--- Record excerpts Enclosed Below ---

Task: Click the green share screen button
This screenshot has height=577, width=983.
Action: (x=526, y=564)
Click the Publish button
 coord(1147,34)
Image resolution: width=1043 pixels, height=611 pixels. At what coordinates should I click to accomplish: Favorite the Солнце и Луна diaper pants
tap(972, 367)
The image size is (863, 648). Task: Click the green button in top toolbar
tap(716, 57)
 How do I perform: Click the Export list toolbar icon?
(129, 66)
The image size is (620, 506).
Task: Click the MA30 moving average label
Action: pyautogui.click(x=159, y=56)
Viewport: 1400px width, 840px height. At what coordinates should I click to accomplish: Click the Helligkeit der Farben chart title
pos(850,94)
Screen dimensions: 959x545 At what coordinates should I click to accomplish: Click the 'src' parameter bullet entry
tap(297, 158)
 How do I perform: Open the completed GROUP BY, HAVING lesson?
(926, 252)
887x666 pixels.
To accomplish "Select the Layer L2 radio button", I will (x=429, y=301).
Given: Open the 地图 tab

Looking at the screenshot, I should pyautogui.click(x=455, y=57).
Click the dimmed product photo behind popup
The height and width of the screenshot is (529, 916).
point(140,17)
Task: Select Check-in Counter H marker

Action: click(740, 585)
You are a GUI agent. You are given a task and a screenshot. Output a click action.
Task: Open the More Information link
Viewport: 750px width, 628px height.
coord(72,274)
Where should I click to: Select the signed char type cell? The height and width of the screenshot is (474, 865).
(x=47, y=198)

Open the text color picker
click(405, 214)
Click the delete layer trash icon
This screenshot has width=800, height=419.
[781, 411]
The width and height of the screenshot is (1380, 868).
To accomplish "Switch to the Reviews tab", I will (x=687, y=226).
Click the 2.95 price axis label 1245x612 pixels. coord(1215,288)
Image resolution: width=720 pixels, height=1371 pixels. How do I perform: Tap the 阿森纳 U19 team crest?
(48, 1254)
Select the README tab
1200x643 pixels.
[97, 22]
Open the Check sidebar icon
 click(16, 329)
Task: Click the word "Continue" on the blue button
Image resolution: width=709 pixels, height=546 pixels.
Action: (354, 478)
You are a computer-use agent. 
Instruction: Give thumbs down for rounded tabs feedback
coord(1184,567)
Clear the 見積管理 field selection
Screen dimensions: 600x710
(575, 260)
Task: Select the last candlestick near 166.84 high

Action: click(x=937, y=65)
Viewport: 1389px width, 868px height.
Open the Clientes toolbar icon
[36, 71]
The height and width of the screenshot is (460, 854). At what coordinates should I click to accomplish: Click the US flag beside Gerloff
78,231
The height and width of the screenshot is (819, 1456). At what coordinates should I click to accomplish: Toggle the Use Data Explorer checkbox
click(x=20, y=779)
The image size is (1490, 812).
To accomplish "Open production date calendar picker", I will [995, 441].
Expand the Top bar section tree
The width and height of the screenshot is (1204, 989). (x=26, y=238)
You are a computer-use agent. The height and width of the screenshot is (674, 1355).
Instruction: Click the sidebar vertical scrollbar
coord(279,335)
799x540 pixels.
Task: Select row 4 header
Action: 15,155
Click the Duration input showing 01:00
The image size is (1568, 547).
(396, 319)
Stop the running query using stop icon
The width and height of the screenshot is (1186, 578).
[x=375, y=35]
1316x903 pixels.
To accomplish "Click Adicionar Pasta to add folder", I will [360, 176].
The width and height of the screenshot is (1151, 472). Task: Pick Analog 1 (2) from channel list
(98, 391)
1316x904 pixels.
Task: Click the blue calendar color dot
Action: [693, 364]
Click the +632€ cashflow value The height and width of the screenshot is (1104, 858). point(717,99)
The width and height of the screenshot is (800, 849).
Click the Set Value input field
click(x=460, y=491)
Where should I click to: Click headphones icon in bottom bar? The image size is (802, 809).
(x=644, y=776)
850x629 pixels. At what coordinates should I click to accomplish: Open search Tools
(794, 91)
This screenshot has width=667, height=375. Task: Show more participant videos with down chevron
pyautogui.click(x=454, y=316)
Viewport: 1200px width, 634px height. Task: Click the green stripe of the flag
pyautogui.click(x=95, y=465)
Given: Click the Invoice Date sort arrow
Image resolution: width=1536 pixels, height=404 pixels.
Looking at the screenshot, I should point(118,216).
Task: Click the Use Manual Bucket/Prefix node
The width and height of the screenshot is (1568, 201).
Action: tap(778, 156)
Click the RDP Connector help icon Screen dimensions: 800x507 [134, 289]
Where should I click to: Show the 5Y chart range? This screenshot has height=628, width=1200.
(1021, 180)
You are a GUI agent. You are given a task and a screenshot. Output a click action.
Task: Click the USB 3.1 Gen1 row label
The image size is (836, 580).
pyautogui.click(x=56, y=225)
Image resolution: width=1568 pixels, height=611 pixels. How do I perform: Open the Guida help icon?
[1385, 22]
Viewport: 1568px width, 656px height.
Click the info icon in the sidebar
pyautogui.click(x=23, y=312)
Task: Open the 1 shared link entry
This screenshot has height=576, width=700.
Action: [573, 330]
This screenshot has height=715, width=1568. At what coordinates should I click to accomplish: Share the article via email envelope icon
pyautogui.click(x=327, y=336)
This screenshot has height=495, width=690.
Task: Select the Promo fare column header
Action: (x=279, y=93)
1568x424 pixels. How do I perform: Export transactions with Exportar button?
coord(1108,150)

--- End of Enclosed Record excerpts ---

**Work required**
Each line in the records that carries "link" must be copied out.

**Task output**
Task: Open the More Information link
Task: Open the 1 shared link entry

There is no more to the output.